• Exercise requirements
Exact copy, no pictures: return only the lines below from the line with "Viewport: 582px width, 357px height." up to and including the line with "Given: Show info for ranking 14.540".

• Provided material
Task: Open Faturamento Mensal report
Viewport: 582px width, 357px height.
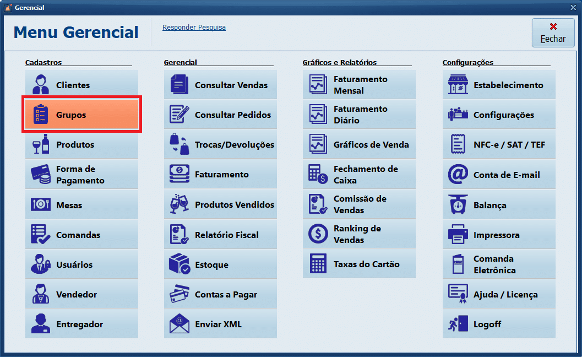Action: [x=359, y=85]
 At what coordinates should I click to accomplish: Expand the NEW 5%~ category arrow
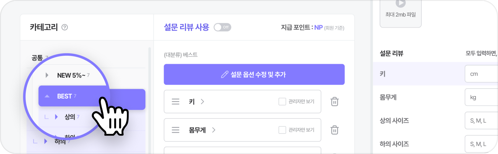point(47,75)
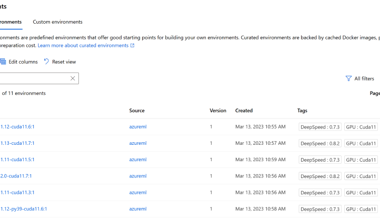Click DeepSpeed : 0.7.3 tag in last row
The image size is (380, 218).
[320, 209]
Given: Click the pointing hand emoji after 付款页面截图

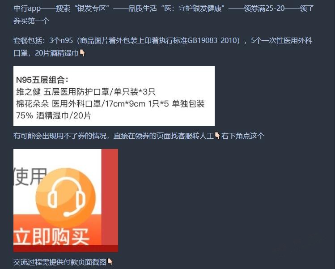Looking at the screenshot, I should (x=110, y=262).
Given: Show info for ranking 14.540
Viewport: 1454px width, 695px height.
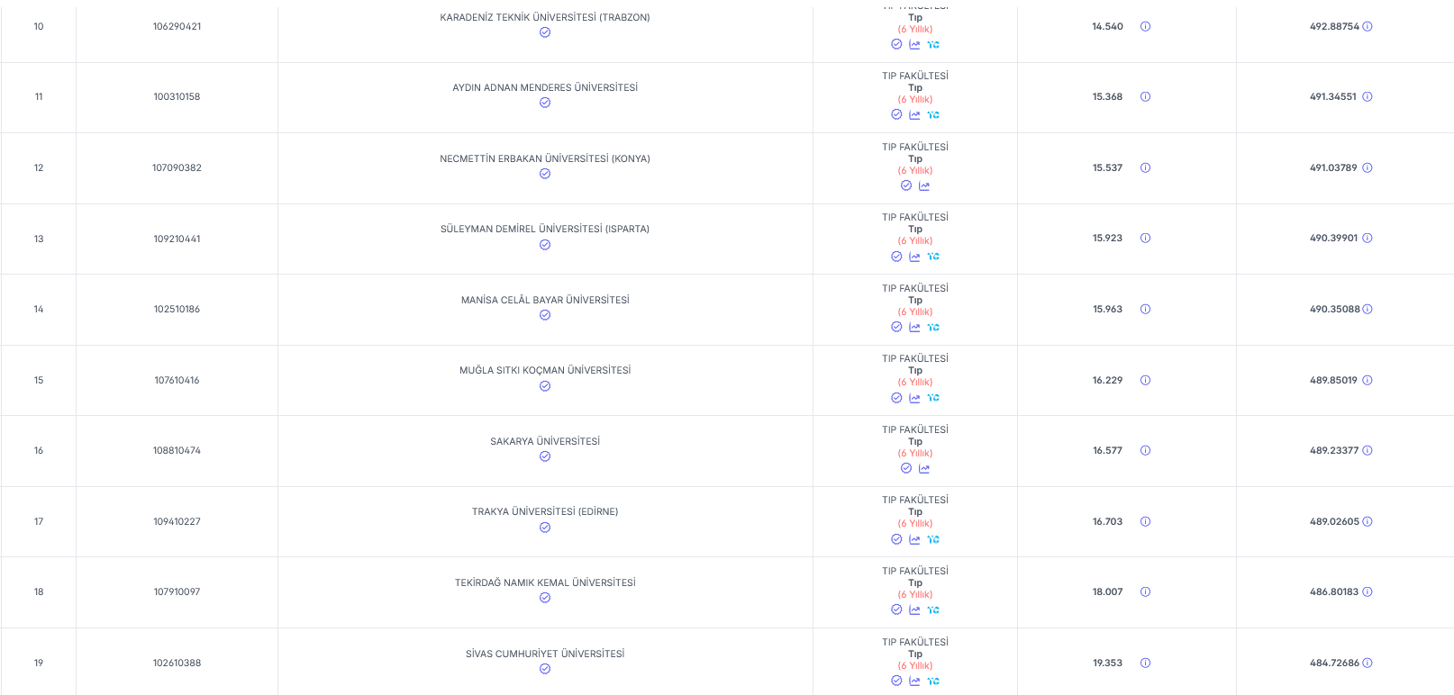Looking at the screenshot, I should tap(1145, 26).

...

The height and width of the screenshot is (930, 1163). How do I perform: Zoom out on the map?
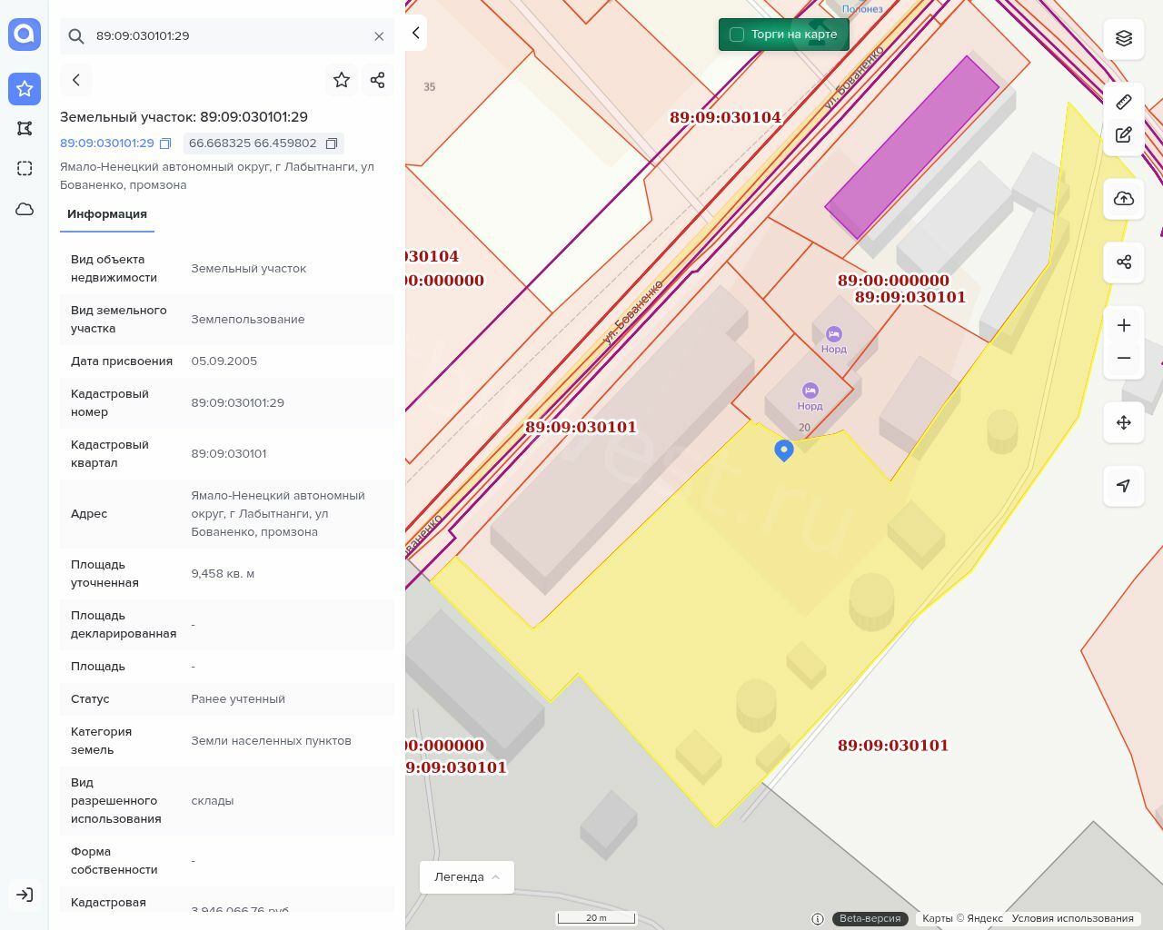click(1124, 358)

* * *

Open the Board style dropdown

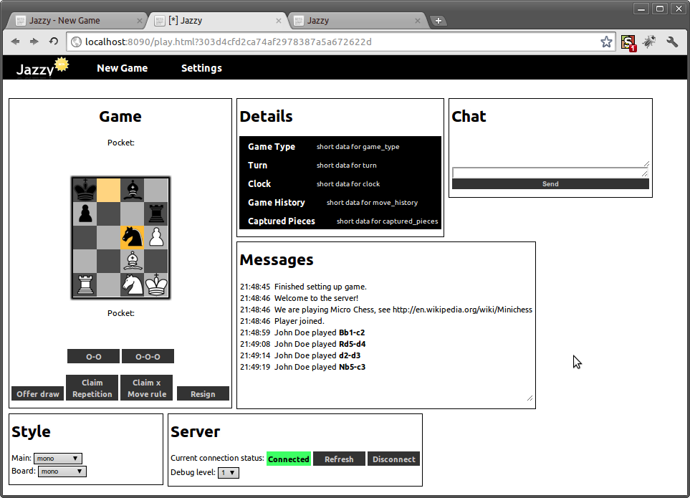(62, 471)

• Response box
Viewport: 582px width, 357px height.
Action: [x=359, y=85]
 At what coordinates should I click to accomplish: Expand the NEW 5%~ category arrow
point(47,75)
Click DeepSpeed : 0.7.3 tag in last row
The image size is (380, 218).
[320, 209]
Given: Click the pointing hand emoji after 付款页面截图

Looking at the screenshot, I should (x=110, y=262).
Given: Show info for ranking 14.540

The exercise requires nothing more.